* _ASSIGNMENT_
Give back each line of the material that contains the word "agent".
━━ PROVIDED RECORDS
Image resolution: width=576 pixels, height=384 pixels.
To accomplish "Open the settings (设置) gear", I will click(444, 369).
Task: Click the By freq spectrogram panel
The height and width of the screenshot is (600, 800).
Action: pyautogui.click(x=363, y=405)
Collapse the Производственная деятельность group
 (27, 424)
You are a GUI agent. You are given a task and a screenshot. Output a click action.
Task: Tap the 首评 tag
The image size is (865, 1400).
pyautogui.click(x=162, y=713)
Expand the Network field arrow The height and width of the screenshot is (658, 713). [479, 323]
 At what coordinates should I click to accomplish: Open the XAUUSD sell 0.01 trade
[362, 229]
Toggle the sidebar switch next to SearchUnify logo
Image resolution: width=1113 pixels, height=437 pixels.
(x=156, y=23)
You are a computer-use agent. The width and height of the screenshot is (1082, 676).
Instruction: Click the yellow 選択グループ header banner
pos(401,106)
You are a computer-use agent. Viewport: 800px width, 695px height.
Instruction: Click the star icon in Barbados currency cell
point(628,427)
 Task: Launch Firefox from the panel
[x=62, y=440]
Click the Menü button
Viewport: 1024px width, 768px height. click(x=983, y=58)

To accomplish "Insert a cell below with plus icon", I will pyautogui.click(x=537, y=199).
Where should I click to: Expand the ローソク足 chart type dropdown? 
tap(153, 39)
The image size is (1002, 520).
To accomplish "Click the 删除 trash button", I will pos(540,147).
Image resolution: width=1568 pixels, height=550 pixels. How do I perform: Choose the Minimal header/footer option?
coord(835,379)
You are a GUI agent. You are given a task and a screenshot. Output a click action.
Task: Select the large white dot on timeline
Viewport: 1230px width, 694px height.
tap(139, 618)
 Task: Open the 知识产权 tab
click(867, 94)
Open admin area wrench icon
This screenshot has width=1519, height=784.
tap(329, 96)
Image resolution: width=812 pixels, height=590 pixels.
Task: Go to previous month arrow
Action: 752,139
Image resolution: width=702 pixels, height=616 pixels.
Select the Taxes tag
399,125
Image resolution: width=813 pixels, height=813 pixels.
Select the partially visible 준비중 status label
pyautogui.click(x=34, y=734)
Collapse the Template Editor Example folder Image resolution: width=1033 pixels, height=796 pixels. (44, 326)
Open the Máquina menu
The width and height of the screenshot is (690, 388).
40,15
━━━━
* _ANSWER_
You are a GUI agent. You are given a task and a screenshot. Output a click action.
You are a computer-use agent. The width and height of the screenshot is (1082, 676).
You are a computer-use agent. Viewport: 800px width, 695px height.
You are a GUI agent. You are given a task and a screenshot. Output a click action.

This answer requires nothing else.